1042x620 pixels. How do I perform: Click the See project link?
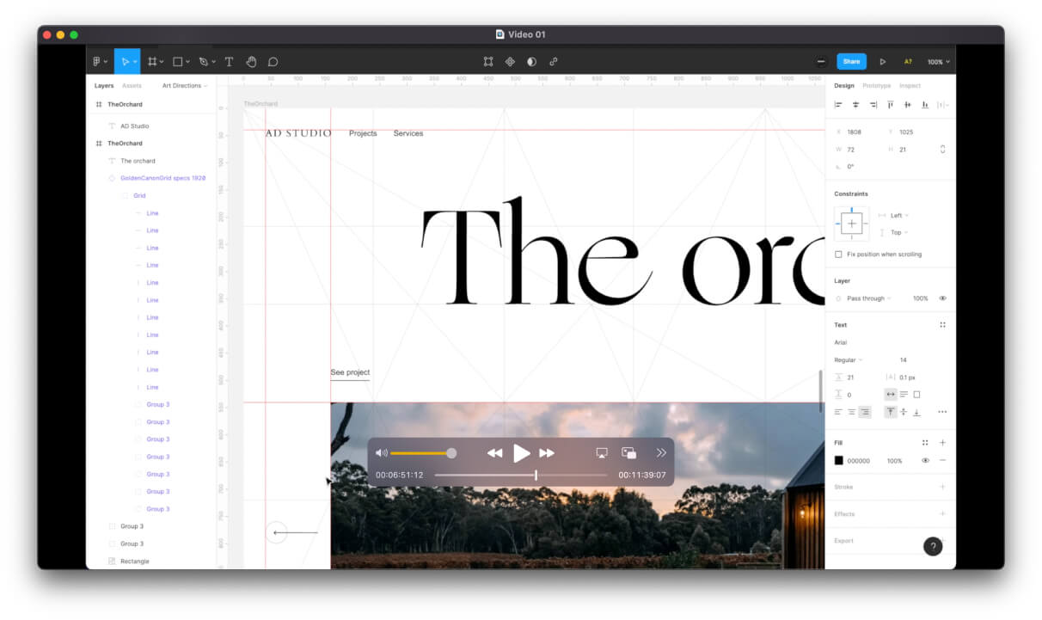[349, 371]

━━━━━━━━━━

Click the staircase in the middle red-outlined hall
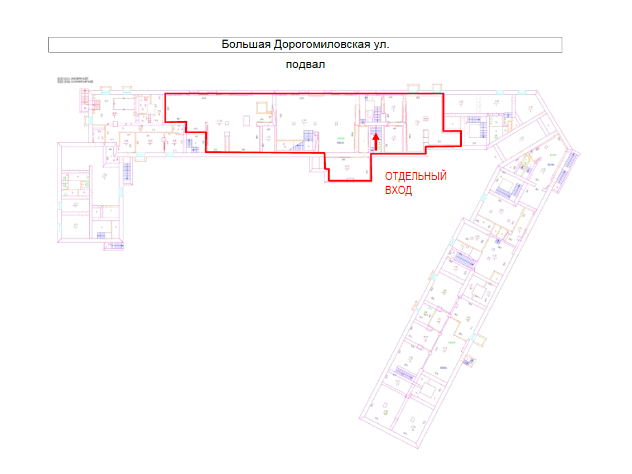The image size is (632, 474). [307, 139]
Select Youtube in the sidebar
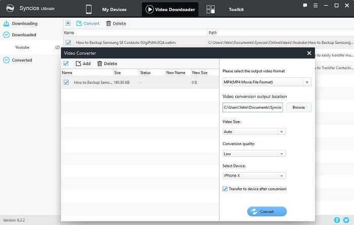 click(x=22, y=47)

━━━━━━━━━━

* [Objective] Can you convert the data from the line with "Click the staircase" up to and including the line with "click(x=22, y=47)" into a JSON list of strings, one string per line, with blank lines left out? Leave the pictures out of the answer.

* [In response]
[
  "Click the staircase in the middle red-outlined hall",
  "The image size is (632, 474). [307, 139]",
  "Select Youtube in the sidebar",
  " click(x=22, y=47)"
]